Collected data entries
================

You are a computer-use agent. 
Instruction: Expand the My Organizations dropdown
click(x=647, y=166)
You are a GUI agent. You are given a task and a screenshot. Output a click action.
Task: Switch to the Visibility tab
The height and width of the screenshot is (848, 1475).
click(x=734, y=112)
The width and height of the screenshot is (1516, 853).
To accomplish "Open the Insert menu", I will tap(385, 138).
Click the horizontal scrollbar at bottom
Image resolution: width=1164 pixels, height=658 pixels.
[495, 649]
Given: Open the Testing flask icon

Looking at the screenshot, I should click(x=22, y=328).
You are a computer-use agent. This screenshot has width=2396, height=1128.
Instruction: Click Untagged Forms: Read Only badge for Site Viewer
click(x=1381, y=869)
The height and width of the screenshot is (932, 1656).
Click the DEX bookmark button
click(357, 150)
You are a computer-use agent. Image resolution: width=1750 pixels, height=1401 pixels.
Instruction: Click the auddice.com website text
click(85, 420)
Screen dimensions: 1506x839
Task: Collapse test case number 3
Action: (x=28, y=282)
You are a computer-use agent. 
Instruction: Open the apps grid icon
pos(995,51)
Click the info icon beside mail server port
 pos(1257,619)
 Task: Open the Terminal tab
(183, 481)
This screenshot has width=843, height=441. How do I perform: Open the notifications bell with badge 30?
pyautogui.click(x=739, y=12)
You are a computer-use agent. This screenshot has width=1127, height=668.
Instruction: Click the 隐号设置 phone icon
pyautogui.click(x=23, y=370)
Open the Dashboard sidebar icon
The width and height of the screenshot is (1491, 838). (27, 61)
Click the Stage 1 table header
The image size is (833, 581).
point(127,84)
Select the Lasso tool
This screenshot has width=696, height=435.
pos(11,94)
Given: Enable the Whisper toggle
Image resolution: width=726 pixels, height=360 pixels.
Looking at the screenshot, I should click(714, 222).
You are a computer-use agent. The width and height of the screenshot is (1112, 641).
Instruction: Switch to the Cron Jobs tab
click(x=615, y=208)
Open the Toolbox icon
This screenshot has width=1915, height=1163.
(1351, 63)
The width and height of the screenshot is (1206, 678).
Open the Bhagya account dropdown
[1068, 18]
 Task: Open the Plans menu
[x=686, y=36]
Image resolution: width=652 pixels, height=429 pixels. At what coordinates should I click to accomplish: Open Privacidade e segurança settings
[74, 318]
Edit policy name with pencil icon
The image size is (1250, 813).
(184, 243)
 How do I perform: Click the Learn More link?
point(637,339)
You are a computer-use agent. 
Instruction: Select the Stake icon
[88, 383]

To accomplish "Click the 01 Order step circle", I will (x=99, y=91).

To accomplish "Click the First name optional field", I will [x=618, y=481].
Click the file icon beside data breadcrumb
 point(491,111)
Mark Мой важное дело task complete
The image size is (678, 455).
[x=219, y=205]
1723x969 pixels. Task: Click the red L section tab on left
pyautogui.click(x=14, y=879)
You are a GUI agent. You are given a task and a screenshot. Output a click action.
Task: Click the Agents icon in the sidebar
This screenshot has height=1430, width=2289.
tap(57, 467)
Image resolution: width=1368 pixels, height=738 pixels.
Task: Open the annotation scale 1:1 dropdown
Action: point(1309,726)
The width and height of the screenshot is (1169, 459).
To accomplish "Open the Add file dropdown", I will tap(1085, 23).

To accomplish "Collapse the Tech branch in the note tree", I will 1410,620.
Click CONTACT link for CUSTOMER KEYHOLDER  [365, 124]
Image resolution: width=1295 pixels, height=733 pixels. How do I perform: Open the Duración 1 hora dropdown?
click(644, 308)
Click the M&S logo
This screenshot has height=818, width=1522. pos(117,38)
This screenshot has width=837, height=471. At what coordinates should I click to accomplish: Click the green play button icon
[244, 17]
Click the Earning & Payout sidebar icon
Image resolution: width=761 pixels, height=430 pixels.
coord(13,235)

================

=== THE TASK ===
Repeat each entry above, matching every line exactly.

=== WRITTEN SOLUTION ===
You are a computer-use agent. 
Instruction: Expand the My Organizations dropdown
click(x=647, y=166)
You are a GUI agent. You are given a task and a screenshot. Output a click action.
Task: Switch to the Visibility tab
The height and width of the screenshot is (848, 1475).
click(x=734, y=112)
The width and height of the screenshot is (1516, 853).
To accomplish "Open the Insert menu", I will tap(385, 138).
Click the horizontal scrollbar at bottom
Image resolution: width=1164 pixels, height=658 pixels.
[495, 649]
Given: Open the Testing flask icon

Looking at the screenshot, I should click(x=22, y=328).
You are a computer-use agent. This screenshot has width=2396, height=1128.
Instruction: Click Untagged Forms: Read Only badge for Site Viewer
click(x=1381, y=869)
The height and width of the screenshot is (932, 1656).
Click the DEX bookmark button
click(357, 150)
You are a computer-use agent. Image resolution: width=1750 pixels, height=1401 pixels.
Instruction: Click the auddice.com website text
click(85, 420)
Screen dimensions: 1506x839
Task: Collapse test case number 3
Action: (x=28, y=282)
You are a computer-use agent. 
Instruction: Open the apps grid icon
pos(995,51)
Click the info icon beside mail server port
 pos(1257,619)
 Task: Open the Terminal tab
(183, 481)
This screenshot has width=843, height=441. How do I perform: Open the notifications bell with badge 30?
pyautogui.click(x=739, y=12)
You are a computer-use agent. This screenshot has width=1127, height=668.
Instruction: Click the 隐号设置 phone icon
pyautogui.click(x=23, y=370)
Open the Dashboard sidebar icon
The width and height of the screenshot is (1491, 838). (27, 61)
Click the Stage 1 table header
The image size is (833, 581).
point(127,84)
Select the Lasso tool
This screenshot has width=696, height=435.
pos(11,94)
Given: Enable the Whisper toggle
Image resolution: width=726 pixels, height=360 pixels.
Looking at the screenshot, I should click(714, 222).
You are a computer-use agent. The width and height of the screenshot is (1112, 641).
Instruction: Switch to the Cron Jobs tab
click(x=615, y=208)
Open the Toolbox icon
This screenshot has width=1915, height=1163.
(1351, 63)
The width and height of the screenshot is (1206, 678).
Open the Bhagya account dropdown
[1068, 18]
 Task: Open the Plans menu
[x=686, y=36]
Image resolution: width=652 pixels, height=429 pixels. At what coordinates should I click to accomplish: Open Privacidade e segurança settings
[74, 318]
Edit policy name with pencil icon
The image size is (1250, 813).
(184, 243)
 How do I perform: Click the Learn More link?
point(637,339)
You are a computer-use agent. 
Instruction: Select the Stake icon
[88, 383]

To accomplish "Click the 01 Order step circle", I will (x=99, y=91).

To accomplish "Click the First name optional field", I will [x=618, y=481].
Click the file icon beside data breadcrumb
 point(491,111)
Mark Мой важное дело task complete
The image size is (678, 455).
[x=219, y=205]
1723x969 pixels. Task: Click the red L section tab on left
pyautogui.click(x=14, y=879)
You are a GUI agent. You are given a task and a screenshot. Output a click action.
Task: Click the Agents icon in the sidebar
This screenshot has height=1430, width=2289.
tap(57, 467)
Image resolution: width=1368 pixels, height=738 pixels.
Task: Open the annotation scale 1:1 dropdown
Action: point(1309,726)
The width and height of the screenshot is (1169, 459).
To accomplish "Open the Add file dropdown", I will tap(1085, 23).

To accomplish "Collapse the Tech branch in the note tree", I will 1410,620.
Click CONTACT link for CUSTOMER KEYHOLDER  [365, 124]
Image resolution: width=1295 pixels, height=733 pixels. How do I perform: Open the Duración 1 hora dropdown?
click(644, 308)
Click the M&S logo
This screenshot has height=818, width=1522. pos(117,38)
This screenshot has width=837, height=471. At what coordinates should I click to accomplish: Click the green play button icon
[244, 17]
Click the Earning & Payout sidebar icon
Image resolution: width=761 pixels, height=430 pixels.
coord(13,235)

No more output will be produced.